I left USGOV service several years ago, but I can attest that the VA and other big agencies began actively managing update strategies as early as Win98. When Directors of VA hospitals suddenly found that their memos could not be read by the staff because they had been given the first of the fancy new computers with MS Office 97, and the staff were still using MS Office 4.3, IT departments across the country caught holy hell.
I laud the White House for issuing this directive. (This is the first time I can actually support a decision from the White House since Jan of 2001.) But it also reminds me of a wall plaque I once saw in Department Manager's office:
I must hurry and catch up with the others
for I am the Leader.
But it is doing what the customer wants. They want a baseline configuration and any programs that don't work with their configuration aren't allowed.
They could have gotten that and a much wider choice of applications by choosing any Linux distribution. Free software package management works. A side benefit is real security
You're trying so hard to turn this around and make it about Microsoft but they have little to do with it. This is the federal government making up these rules.
That could be, but M$ can't win for losing. It would be much harder for M$ to blame the user for M$ problems if they really told the user exactly what to do. In the end, it's all about M$ and non free software. Non free software can't be as good or work together the same way free software does. It has obvious problems and the obvious solutions are difficult or impossible.

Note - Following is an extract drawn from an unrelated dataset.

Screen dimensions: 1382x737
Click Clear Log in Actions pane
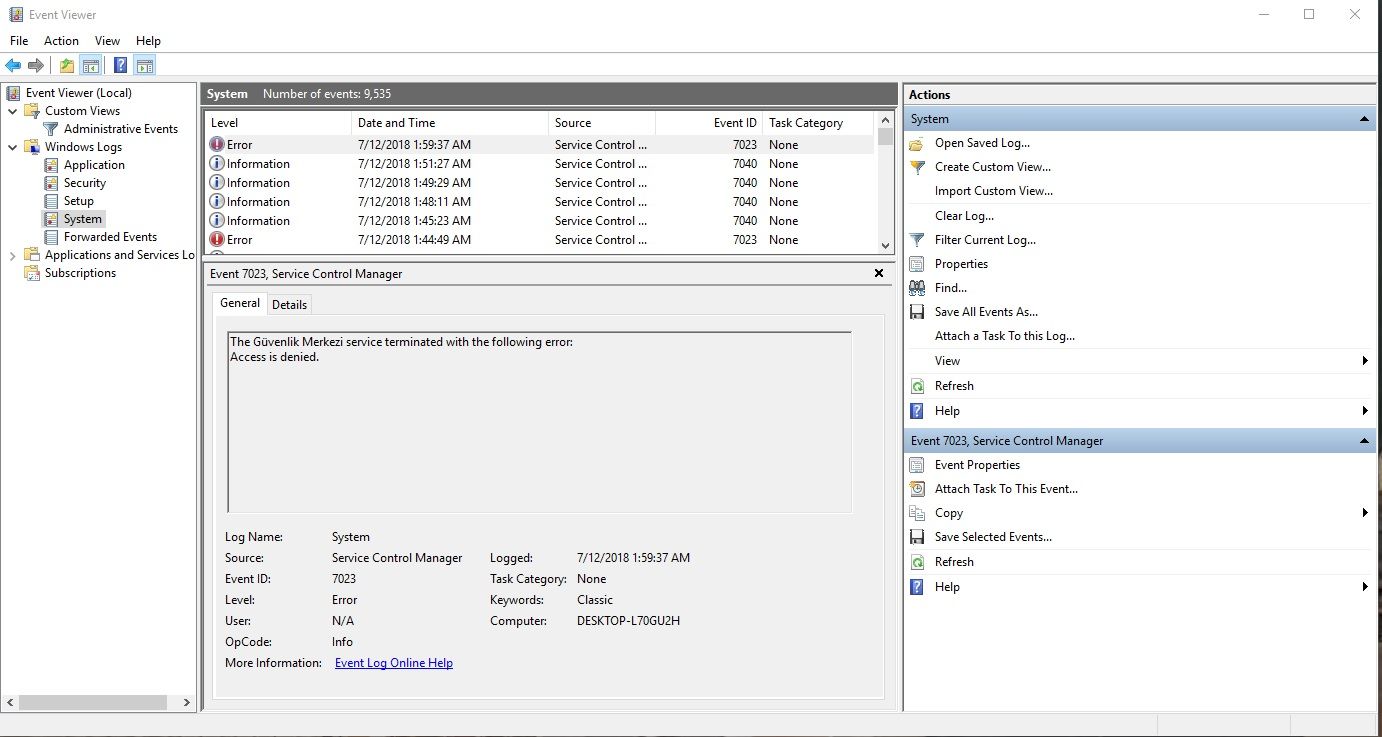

Two solutions are code sharing and configuration control. As you and others say, a smaller code base is cheaper and more secure. Competitive pressures keep non free companies from sharing libraries and their licensing make that most obvious cost savings impossible anyway. Everyone has to reinvent every wheel or put themselves at the mercy of their non free competitors. The second most obvious cost savings measure is configuration control, but that too is impossible in the non free world. The user can flip switches, but the switches themselves will change as applications change out libraries. Without the source code, the user does not really know what the switches do anyway.
Friends don't help friends install M$ junk.
In the US Air Force, this has already happened in the form of the Standard Desktop Configuration Image that we install on all PCs. This started the middle of last year.
If you want news from today, you have to come back tomorrow.
They have. It's published here
They also have guides for OSX and Solaris.